It seems as if we are constantly being reminded of how dangerous this world is, what with bomb scares and airport scanners that render us all guilty until proven innocent. This results in a climate of fear which I find tragic. I feel I live in place far away from the life depicted on television […]
By Edie Clark
May 30 2010
It seems as if we are constantly being reminded of how dangerous this world is, what with bomb scares and airport scanners that render us all guilty until proven innocent. This results in a climate of fear which I find tragic. I feel I live in place far away from the life depicted on television and in the daily news. Like a split screen or the case of the one hand not knowing what the other hand is doing, it’s a kind of schizophrenic existence that we live in, one part in distant places, dark, shadowy and foreboding, and the other, here, where we live, a place of light, where we often don’t even lock our doors, where everyone is innocent until proven guilty. In pursuit of our security, we are being made to feel extremely insecure.

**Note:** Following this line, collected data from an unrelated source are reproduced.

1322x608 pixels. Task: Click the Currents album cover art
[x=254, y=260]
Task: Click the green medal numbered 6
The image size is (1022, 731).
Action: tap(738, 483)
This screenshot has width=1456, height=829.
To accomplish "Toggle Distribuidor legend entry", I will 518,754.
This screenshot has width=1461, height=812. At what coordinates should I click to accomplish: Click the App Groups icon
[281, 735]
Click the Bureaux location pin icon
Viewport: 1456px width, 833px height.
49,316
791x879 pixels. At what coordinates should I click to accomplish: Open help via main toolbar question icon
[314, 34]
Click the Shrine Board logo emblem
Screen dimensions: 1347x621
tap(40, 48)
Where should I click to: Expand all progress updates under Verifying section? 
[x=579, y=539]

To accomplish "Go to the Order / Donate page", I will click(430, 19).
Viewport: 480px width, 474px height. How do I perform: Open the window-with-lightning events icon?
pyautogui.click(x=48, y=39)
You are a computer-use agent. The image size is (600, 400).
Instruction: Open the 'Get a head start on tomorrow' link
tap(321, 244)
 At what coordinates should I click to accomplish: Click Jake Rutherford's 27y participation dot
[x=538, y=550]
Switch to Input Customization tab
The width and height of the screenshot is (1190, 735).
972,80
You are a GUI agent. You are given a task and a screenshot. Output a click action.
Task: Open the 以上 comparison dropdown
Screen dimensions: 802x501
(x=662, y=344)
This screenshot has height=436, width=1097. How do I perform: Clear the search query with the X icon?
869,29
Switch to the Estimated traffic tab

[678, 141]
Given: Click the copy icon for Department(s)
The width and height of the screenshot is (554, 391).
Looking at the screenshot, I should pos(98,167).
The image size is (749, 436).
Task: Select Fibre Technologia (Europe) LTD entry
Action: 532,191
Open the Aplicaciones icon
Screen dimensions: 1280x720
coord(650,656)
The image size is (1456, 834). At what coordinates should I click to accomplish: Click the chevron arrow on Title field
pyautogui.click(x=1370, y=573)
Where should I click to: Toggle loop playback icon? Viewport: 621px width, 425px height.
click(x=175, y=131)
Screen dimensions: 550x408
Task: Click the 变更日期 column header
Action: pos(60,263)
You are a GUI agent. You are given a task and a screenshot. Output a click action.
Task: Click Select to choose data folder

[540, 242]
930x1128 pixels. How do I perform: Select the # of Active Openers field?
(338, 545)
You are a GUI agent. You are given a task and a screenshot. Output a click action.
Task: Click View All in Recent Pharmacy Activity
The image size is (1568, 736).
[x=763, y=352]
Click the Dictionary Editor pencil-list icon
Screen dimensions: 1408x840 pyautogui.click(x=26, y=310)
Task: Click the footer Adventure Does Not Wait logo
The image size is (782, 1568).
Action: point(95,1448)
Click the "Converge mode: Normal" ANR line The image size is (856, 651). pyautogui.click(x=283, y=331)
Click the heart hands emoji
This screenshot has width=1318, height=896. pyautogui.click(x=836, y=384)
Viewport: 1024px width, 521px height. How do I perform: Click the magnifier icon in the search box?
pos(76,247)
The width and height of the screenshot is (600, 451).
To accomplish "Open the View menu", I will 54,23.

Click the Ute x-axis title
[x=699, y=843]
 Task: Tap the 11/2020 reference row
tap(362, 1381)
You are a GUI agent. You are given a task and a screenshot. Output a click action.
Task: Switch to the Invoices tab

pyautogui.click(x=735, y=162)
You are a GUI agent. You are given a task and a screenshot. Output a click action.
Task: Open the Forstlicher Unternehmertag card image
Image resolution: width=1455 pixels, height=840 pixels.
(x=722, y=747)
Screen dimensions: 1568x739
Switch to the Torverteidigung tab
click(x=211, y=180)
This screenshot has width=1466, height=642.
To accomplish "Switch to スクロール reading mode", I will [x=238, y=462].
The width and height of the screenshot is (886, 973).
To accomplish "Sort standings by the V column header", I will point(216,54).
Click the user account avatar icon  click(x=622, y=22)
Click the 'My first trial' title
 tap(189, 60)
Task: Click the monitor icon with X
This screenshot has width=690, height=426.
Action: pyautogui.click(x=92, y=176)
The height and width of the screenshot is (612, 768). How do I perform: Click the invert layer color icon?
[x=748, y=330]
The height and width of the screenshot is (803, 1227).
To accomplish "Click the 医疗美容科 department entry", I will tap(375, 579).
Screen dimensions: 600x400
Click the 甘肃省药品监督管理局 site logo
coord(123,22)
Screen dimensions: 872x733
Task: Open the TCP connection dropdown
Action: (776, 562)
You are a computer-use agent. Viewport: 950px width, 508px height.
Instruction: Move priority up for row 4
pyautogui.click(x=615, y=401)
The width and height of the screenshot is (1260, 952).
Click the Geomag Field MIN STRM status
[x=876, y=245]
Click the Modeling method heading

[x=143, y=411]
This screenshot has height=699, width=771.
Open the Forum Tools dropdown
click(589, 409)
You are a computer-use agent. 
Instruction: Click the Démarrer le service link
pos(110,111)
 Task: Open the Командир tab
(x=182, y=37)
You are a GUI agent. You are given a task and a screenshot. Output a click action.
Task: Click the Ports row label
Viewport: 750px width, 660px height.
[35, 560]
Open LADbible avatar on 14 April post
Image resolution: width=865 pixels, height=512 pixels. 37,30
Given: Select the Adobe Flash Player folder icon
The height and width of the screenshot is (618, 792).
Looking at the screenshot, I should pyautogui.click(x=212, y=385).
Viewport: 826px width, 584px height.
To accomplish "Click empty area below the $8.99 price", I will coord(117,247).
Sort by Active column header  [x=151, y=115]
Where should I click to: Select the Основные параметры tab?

Some time ago, an elderly friend of mine was at the airport to fly to Los Angeles to visit her son. In her haste to board the plane, she bolted from the ladies room and left her purse in the stall. Once she was in the air and realized what she’d done, efforts were made but no one could locate her purse. Or so it seemed. Weeks later she had a call from the LA bomb squad who had what she had lost. They explained to her that her purse had been reported as a “suspicious object” and had been carted away in a specially contained vehicle. Eventually she was reunited with her purse and almost everything in it (missing were the orange-colored peanut butter crackers she had packed as a snack. The squad suspected they might be the orange explosive, plastique). Since then, we have had fun telling that seemingly ridiculous story, especially because her purse was hardly new and not exactly stylish. I even told the story in an address I gave to a graduating class, apologizing to these seniors that they had to grow up in a world like this. Needless to say, things have only gotten worse since then.